*Supplied material*
■ ■ ■
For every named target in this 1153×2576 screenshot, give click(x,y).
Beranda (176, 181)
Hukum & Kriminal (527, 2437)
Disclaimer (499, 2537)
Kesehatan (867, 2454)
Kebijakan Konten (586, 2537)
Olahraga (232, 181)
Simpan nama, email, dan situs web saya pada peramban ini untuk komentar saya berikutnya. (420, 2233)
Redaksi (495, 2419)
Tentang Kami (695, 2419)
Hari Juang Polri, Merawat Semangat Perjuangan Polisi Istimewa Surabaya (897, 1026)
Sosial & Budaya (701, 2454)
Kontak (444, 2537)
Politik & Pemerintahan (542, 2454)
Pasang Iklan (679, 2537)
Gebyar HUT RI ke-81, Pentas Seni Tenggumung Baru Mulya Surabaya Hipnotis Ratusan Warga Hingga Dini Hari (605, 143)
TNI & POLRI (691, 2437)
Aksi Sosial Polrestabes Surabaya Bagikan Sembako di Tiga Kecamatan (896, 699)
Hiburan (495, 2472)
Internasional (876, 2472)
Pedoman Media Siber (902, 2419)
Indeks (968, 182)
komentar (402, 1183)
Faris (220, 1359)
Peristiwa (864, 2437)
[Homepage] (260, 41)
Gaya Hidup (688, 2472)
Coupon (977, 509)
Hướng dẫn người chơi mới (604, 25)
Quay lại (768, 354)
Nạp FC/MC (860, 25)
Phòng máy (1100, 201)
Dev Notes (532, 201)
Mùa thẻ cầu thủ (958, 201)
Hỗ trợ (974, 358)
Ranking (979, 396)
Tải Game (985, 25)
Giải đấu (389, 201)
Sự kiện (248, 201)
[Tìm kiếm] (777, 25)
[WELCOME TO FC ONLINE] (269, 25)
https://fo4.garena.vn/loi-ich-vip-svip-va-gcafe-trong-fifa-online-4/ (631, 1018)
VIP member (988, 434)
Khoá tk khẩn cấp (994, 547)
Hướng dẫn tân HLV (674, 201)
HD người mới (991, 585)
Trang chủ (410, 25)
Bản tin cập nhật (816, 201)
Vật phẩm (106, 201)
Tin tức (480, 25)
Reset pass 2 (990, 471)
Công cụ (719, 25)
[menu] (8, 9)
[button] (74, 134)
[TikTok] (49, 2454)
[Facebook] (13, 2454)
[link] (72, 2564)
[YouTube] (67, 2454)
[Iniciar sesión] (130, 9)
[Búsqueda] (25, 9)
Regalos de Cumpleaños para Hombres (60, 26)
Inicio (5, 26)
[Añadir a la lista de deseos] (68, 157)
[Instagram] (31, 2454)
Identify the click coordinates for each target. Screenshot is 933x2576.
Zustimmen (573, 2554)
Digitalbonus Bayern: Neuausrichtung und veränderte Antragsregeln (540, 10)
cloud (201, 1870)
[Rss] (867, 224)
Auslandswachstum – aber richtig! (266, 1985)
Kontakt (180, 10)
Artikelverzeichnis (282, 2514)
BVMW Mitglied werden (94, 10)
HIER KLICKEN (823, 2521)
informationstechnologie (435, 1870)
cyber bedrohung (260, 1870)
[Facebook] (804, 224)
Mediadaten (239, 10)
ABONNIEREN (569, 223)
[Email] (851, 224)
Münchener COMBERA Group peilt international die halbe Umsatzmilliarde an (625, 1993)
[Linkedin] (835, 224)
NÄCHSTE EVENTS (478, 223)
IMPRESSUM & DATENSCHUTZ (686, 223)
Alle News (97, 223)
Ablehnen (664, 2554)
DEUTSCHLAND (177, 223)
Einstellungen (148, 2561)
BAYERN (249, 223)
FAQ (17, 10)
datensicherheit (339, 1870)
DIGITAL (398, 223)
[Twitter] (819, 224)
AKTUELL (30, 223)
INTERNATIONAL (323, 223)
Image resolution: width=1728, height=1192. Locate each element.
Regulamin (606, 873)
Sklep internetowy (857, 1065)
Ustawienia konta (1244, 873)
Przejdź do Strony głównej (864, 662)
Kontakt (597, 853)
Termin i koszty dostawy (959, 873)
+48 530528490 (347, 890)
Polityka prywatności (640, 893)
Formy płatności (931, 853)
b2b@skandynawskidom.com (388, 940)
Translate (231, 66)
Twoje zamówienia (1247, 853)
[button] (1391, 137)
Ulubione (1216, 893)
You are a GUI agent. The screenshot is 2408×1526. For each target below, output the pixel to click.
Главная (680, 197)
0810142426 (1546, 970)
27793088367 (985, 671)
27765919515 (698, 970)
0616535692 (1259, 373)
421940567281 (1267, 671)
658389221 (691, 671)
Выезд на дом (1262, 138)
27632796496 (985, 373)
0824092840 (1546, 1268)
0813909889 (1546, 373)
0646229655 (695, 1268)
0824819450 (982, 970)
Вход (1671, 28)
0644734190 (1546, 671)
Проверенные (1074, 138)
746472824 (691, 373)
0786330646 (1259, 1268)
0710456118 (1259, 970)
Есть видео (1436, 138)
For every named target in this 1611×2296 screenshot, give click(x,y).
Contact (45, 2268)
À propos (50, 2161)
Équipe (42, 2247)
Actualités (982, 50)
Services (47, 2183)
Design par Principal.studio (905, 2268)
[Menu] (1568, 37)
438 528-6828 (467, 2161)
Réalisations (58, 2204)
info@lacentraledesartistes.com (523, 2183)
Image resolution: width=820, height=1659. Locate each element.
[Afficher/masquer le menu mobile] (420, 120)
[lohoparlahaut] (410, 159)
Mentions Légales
■ ■ ■
*What you should do*
A word-for-word copy of the entries, from the first line through the line containing "Hướng dẫn tân HLV (674, 201)", is the whole answer.

*Exercise result*
For every named target in this 1153×2576 screenshot, give click(x,y).
Beranda (176, 181)
Hukum & Kriminal (527, 2437)
Disclaimer (499, 2537)
Kesehatan (867, 2454)
Kebijakan Konten (586, 2537)
Olahraga (232, 181)
Simpan nama, email, dan situs web saya pada peramban ini untuk komentar saya berikutnya. (420, 2233)
Redaksi (495, 2419)
Tentang Kami (695, 2419)
Hari Juang Polri, Merawat Semangat Perjuangan Polisi Istimewa Surabaya (897, 1026)
Sosial & Budaya (701, 2454)
Kontak (444, 2537)
Politik & Pemerintahan (542, 2454)
Pasang Iklan (679, 2537)
Gebyar HUT RI ke-81, Pentas Seni Tenggumung Baru Mulya Surabaya Hipnotis Ratusan Warga Hingga Dini Hari (605, 143)
TNI & POLRI (691, 2437)
Aksi Sosial Polrestabes Surabaya Bagikan Sembako di Tiga Kecamatan (896, 699)
Hiburan (495, 2472)
Internasional (876, 2472)
Pedoman Media Siber (902, 2419)
Indeks (968, 182)
komentar (402, 1183)
Faris (220, 1359)
Peristiwa (864, 2437)
[Homepage] (260, 41)
Gaya Hidup (688, 2472)
Coupon (977, 509)
Hướng dẫn người chơi mới (604, 25)
Quay lại (768, 354)
Nạp FC/MC (860, 25)
Phòng máy (1100, 201)
Dev Notes (532, 201)
Mùa thẻ cầu thủ (958, 201)
Hỗ trợ (974, 358)
Ranking (979, 396)
Tải Game (985, 25)
Giải đấu (389, 201)
Sự kiện (248, 201)
[Tìm kiếm] (777, 25)
[WELCOME TO FC ONLINE] (269, 25)
https://fo4.garena.vn/loi-ich-vip-svip-va-gcafe-trong-fifa-online-4/ (631, 1018)
VIP member (988, 434)
Khoá tk khẩn cấp (994, 547)
Hướng dẫn tân HLV (674, 201)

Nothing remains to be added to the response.